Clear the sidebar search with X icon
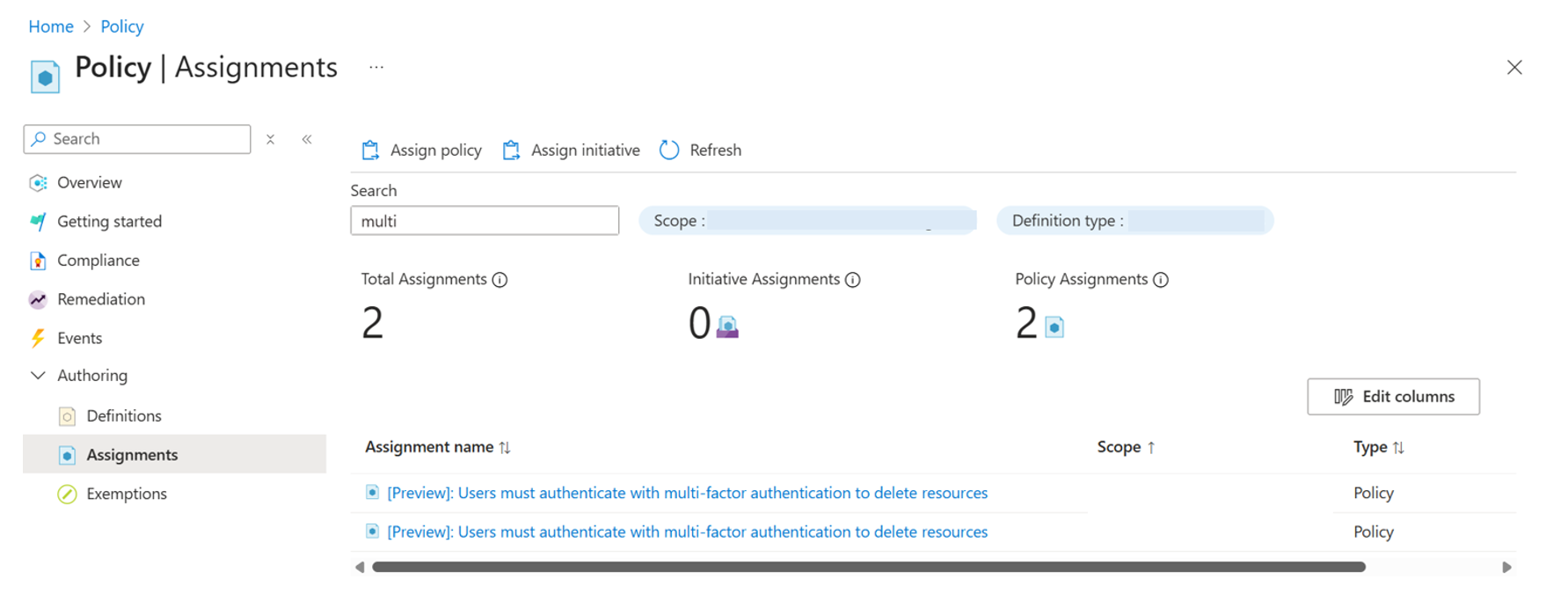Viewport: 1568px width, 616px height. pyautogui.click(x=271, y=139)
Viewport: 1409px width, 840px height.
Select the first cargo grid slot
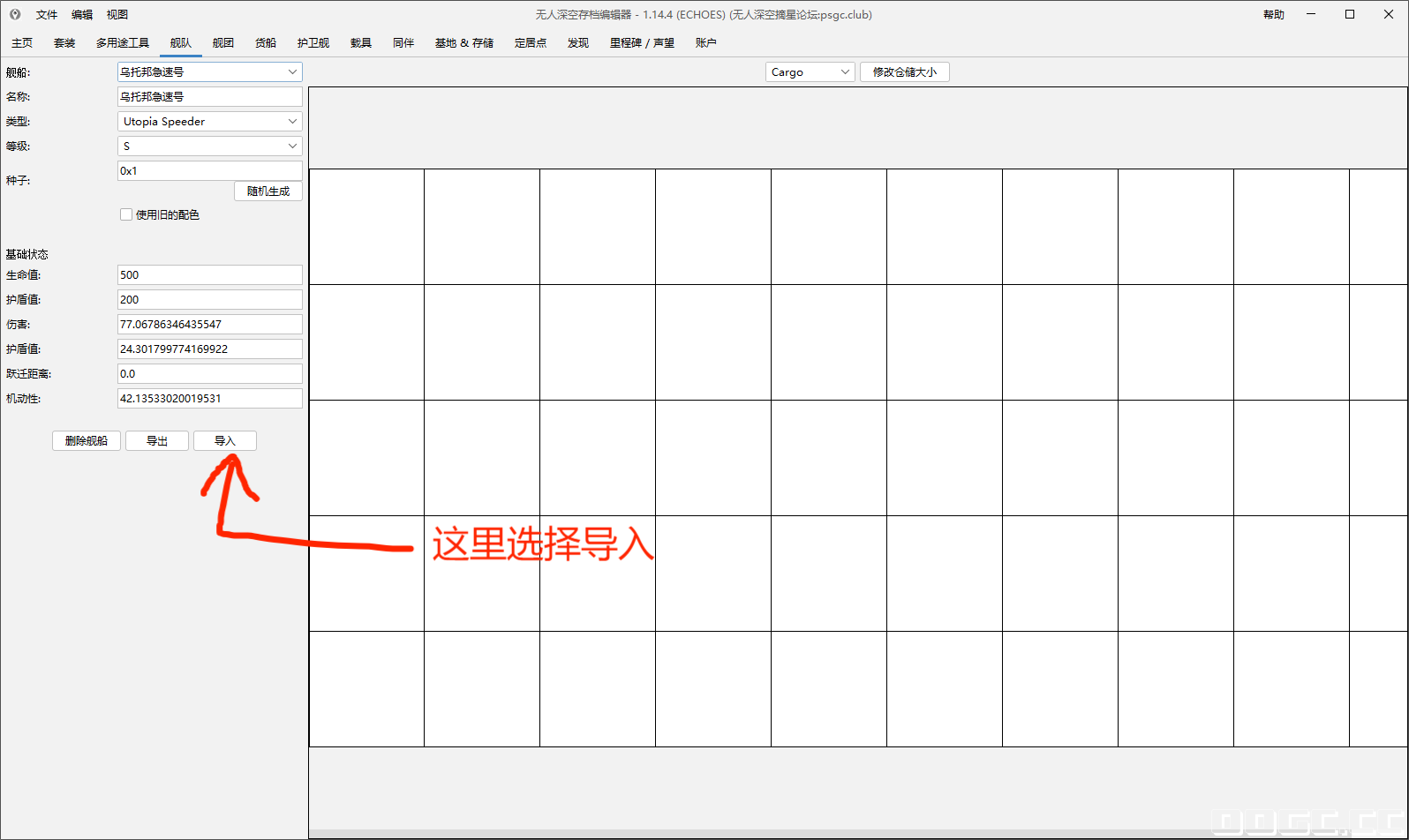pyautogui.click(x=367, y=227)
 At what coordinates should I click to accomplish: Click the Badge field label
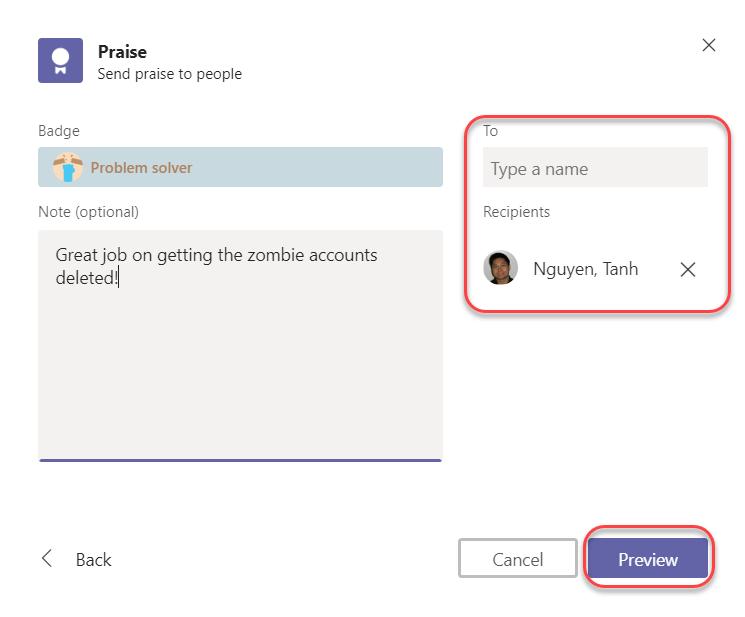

* PROBLEM:
A faithful copy is needed: reproduce all of the data above, leaving the pictures out.

* RESULT:
Clear the sidebar search with X icon
Viewport: 1568px width, 616px height. pyautogui.click(x=271, y=139)
Viewport: 1409px width, 840px height.
Select the first cargo grid slot
pyautogui.click(x=367, y=227)
 At what coordinates should I click to accomplish: Click the Badge field label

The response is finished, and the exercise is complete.